Miranda Marquit is the author of Planting Money Seeds, a website dedicated to helping people grow their wealth. We talked to Miranda about tips for small business to find the right bank.
The Great Recession saw an unprecedented rise in entrepreneurship - a silver lining to what was otherwise a bleak economic era. Skyrocketing unemployment, rampant layoffs, and a lack of traditional employment opportunities forced many who would have otherwise been reluctant to go into business for themselves.
Owning a small business is a dream for many of us. Although it might be a while before we can afford to vacation on white sandy beaches, owning a small business is rewarding in its own right.
Now that the Great Recession is becoming a distant memory, many of the small businesses founded during that time are becoming established companies, requiring the same business tools as any Fortune 500 company.
Small business owners need to cut overhead, construct solid business plans, and keep track of their money. They also need adequate banking solutions to help their business really flourish into what it could be.

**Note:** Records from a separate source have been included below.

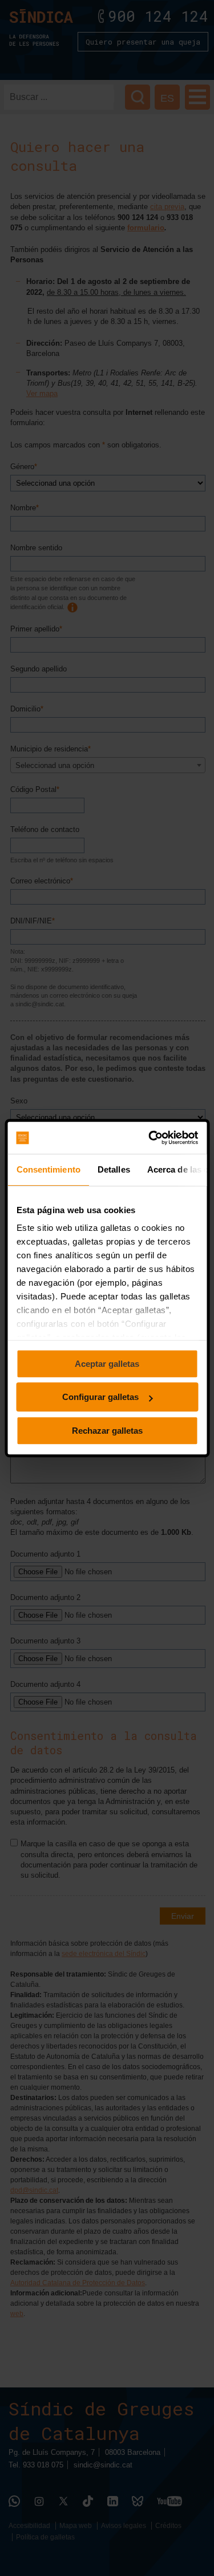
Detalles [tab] (113, 1169)
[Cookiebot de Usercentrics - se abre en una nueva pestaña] (150, 1137)
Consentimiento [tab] (48, 1169)
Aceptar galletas (107, 1364)
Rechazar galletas (107, 1430)
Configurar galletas (100, 1397)
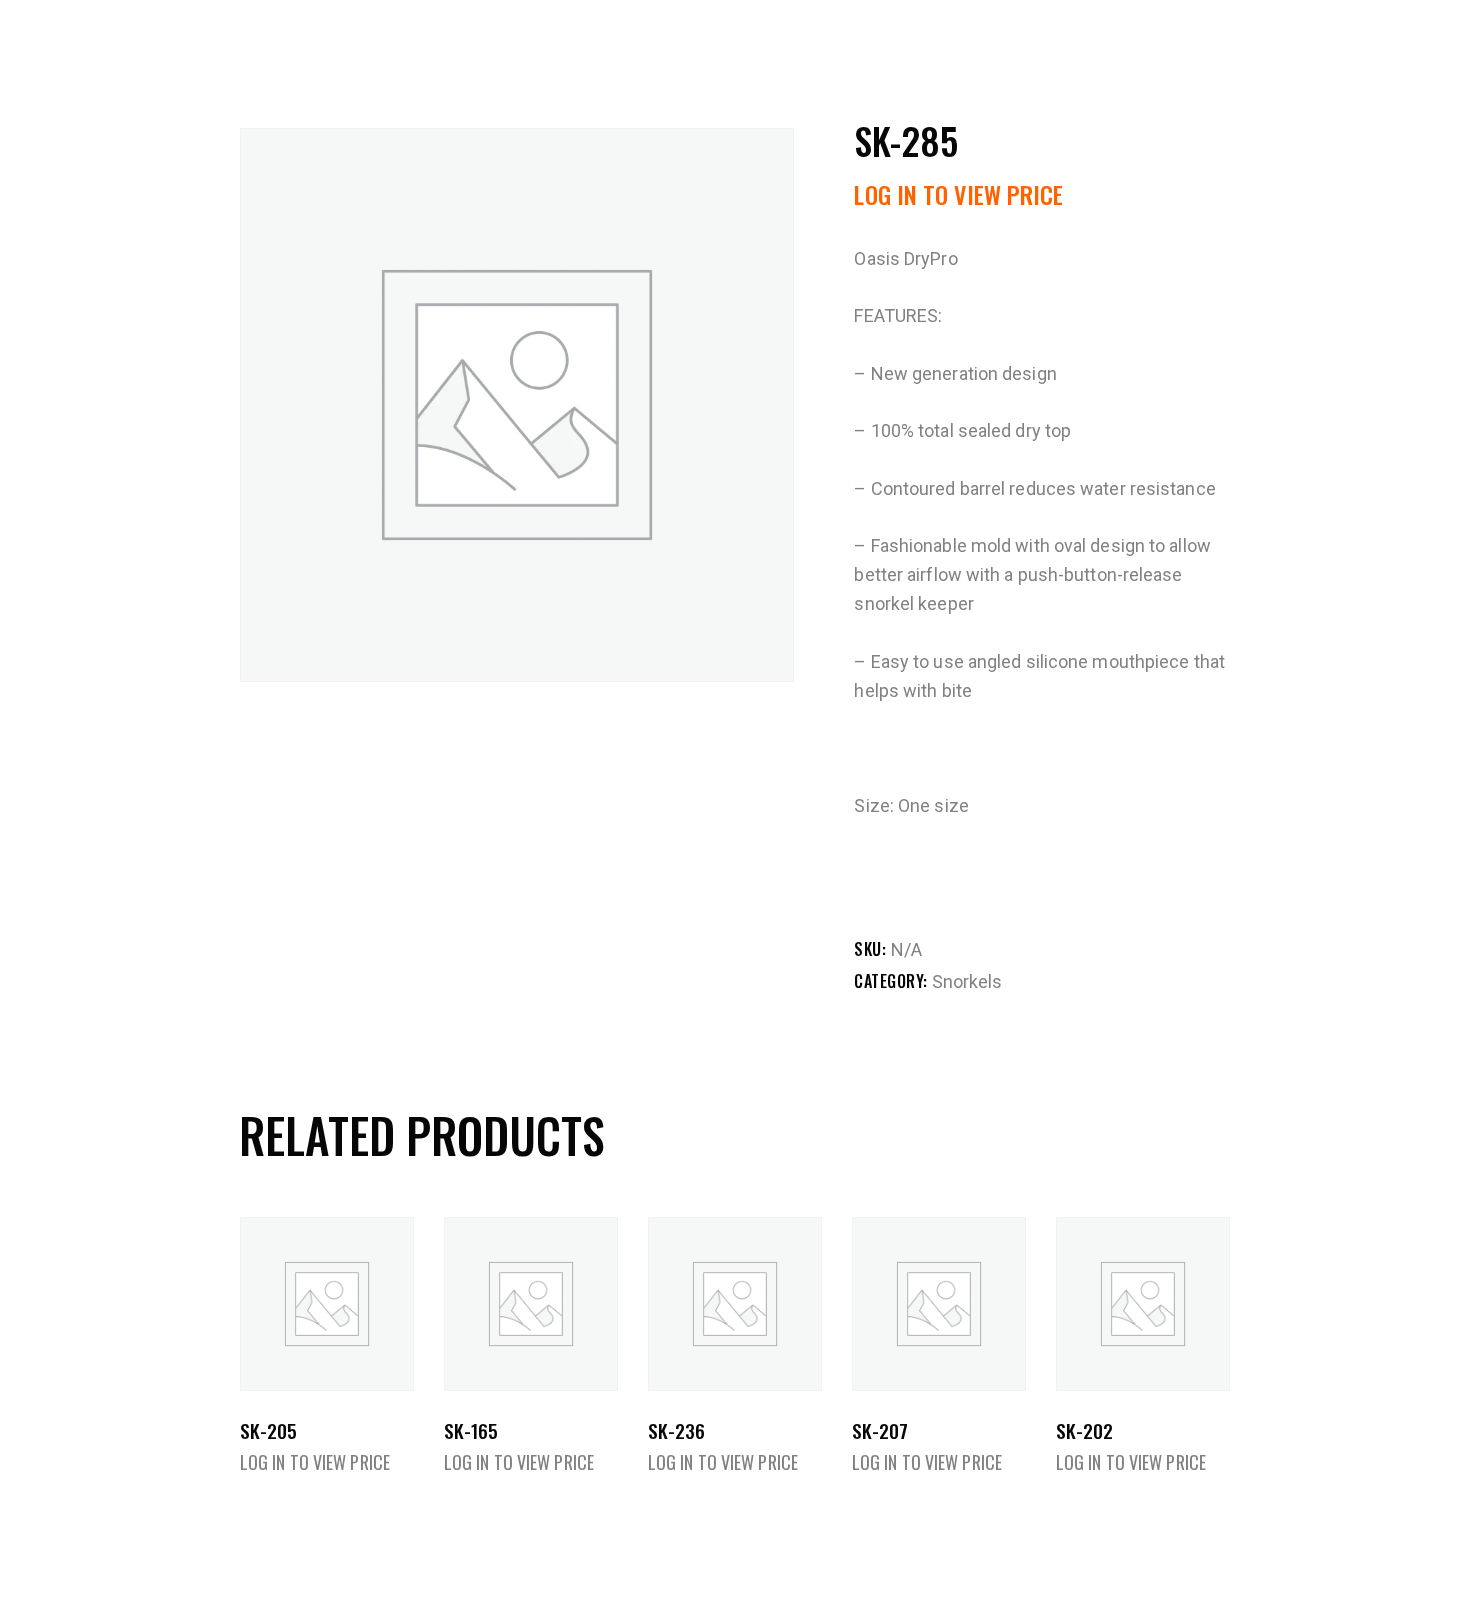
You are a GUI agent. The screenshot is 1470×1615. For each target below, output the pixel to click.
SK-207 (880, 1430)
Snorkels (967, 981)
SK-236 (676, 1430)
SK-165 (471, 1430)
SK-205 (268, 1430)
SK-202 (1084, 1430)
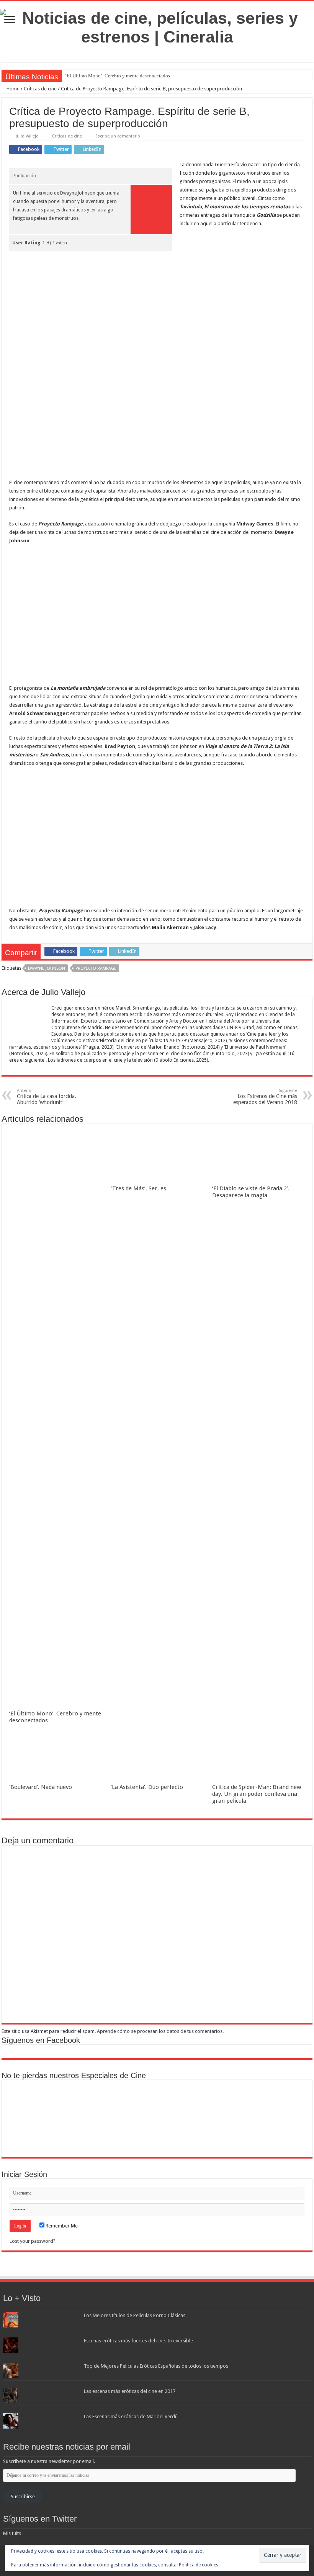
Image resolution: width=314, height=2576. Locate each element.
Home (12, 89)
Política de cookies (198, 2565)
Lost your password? (33, 2241)
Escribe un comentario (117, 136)
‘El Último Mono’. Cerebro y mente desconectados (117, 76)
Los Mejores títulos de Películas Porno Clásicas (134, 2315)
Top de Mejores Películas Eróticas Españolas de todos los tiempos (156, 2366)
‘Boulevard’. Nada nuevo (40, 1787)
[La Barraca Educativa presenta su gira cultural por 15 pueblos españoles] (132, 2101)
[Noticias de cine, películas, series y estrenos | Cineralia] (157, 26)
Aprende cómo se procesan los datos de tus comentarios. (160, 2031)
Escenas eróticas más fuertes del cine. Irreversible (138, 2341)
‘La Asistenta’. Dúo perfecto (147, 1787)
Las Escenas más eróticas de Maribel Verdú (131, 2416)
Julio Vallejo (27, 136)
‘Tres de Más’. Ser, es (138, 1188)
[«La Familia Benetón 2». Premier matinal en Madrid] (182, 2101)
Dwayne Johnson (46, 968)
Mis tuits (12, 2533)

You've stated, "One of the most important things you can do for your home business is to keep it separate from your personal expenses." Why is this so important? What are some of the risks of not having a separate business account?
Keeping everything separate makes it easier for record-keeping and tax purposes. You want to make sure that everything as accurate as possible, in case the IRS needs more information. It also separates liability. This is especially important if you have a separate business entity, like an LLC or corporation. Separating everything can limit your liability to some degree.
You've also recommended doing some homework before starting a business bank account. What are some questions people should be asking themselves for finding the right bank?
Some of the things to consider should include:
Whether or not you need special services.
Are you hoping for a small business loan?
Do you need investment help?
Ask yourself about your cash flow needs. How much do you anticipate each month? Some banks offer different perks depending on how much you keep in your account, which can be helpful.
Consider whether or not you need remote deposit services for checks. Decide on your needs and consider working with an experienced business adviser.
Some financial advisers consider either spending 20 hours-a-week on a small business or earning 50% of your total income as a gauge that it's time to start a business account. Is this a good rule of thumb, or should a small business start earlier?
The 20 hours-a-week is a good rule of thumb. However, if you want to make sure that you have separate records, opening an account as early as possible can help you better manage your records. If you can find a free business checking account, open one. Even if you don't qualify for a business account, you can open a regular checking account, just to keep finances separate.
A lot of people are abandoning time-honored business models, such as the 5- or 10-year plan, in light of the accelerated digital economy. How can having a clear vision of the future affect a small business owner's banking decisions?
Having a plan is a good idea when it comes to your business. Even if you are just making a six-month social media campaign plan, it's a good idea. A clear vision allows you to move ahead. Having that clear vision assures banks that you have a plan and that you are a good risk.
Certain banks offer financial adviser services for small businesses as a perk. How might someone go about finding a bank with these services in their area? What are some things that a financial adviser can do for a small business owner?
A financial adviser can help you set goals and manage your money. Call around to local banks and ask what business and financial advising services are available.
Do you have any general guidelines for how much cash a small business owner should have on hand to keep their bank account safe and secure?
It's more about what makes you comfortable in terms of how much to keep on hand. You want enough to handle most minor emergencies, though, so that you don't have to dip too far into debt to handle unexpected items. Figure out what would make you comfortable, and work toward saving that amount.
In your post, "Assembling Financial Management For Your Small Business," you talk about the two most important banking features being the best rates for loans or lines of credit, and customer service. Can you give an example of what a good loan rate might look like? And how should they research a bank's customer service?
You can expect to pay between 5% and 8% for a good rate. Researching customer service can be a little more difficult. One thing you can do is make an appointment to have a discussion with one of the bank's business specialists. Often, you can use your gut to make these types of decisions.